The Bengali mind is known for its innovativeness. The Dholai Khal initiative is well-known nearly all over the world. While Dholai Khal brought relief to many and had a positive impact on the economy, innovativeness in other sectors of business has had the most damaging consequences. The business that is hogging the news currently is e-commerce—not for its positive contribution to society and the economy, but for the manner in which a perfectly novel way of trading has been corrupted to exploit people through fraud and deceit.

Another name has been added to the long list of fraudster companies that have cheated unsuspecting customers out of thousands of crores of taka: 24tkt.com, an e-ticketing agency. Reportedly, this particular company has swindled Tk 50 crore out of smaller agencies and customers. What surprises us is that it is not one or two or even a dozen people that 24tkt.com have managed to swindle, but 2,000—yes, 2,000 people. And they have been at it since 2019. The question is: how come? How has it been possible if the custodians have, as they claim, been keeping their antennae honed and their eyes open?

24tkt.com made the best of both worlds. They bought thousands of tickets from larger agencies on credit and sold them to smaller agencies and individuals on cash. And it never paid their creditors. Thus, the ticket was not confirmed—something that the unwary travellers found to their chagrin once they went to check in. We would like to point out that while the amount is comparatively smaller than what the other e-commerce companies like Evaly have swindled out of people, here the sufferers are the expatriates; many of them are workers whose jobs are on the line if they don't report to their workplace in time.

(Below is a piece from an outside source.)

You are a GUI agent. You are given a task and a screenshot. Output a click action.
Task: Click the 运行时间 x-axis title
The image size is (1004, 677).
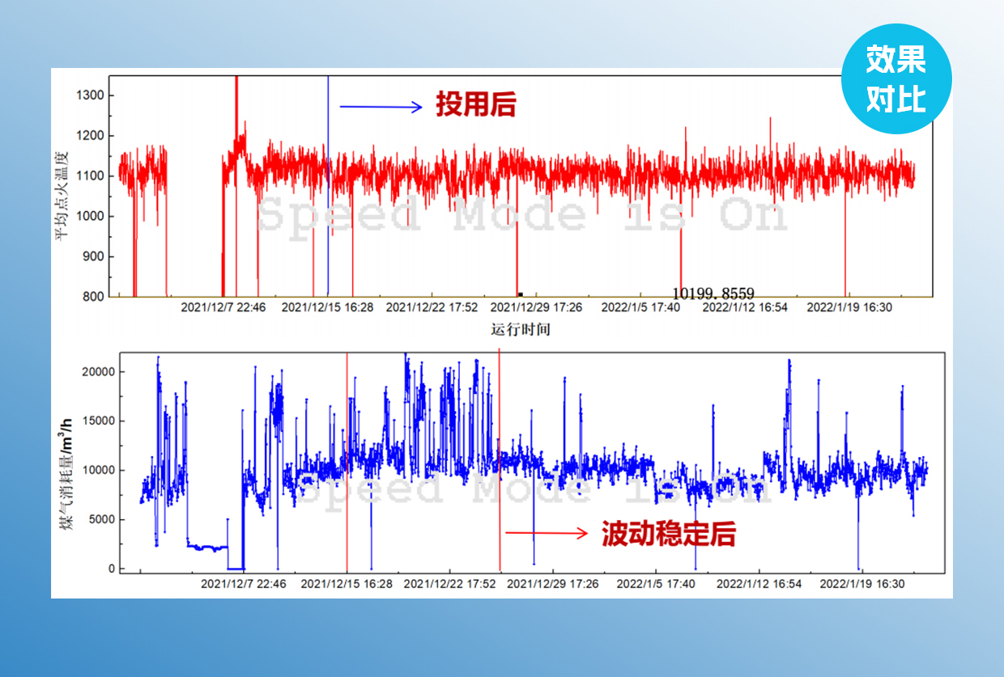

“Bangladesh is fertile ground for e-commerce to take root and benefit companies and consumers alike,” said Shamika N Sirimanne, director of technology and logistics at the United Nations Conference on Trade and Development (UNCTAD), in July this year.

We are happy to know that two of the owners of the company have been arrested. Interestingly, nearly 30 e-commerce agencies are currently under surveillance, according to the CID. Unfortunately, there must be loopholes in the system, since so many of them have escaped the net. Our opinion is that the fraudulent ones must be identified and caught before they can do more damage to people. What is the point of arresting a few operatives when the masterminds manage to flee the country? Nipping them ab initio is essential, since the long-drawn legal process allows very little of the swindled money to be returned to the rightful owners.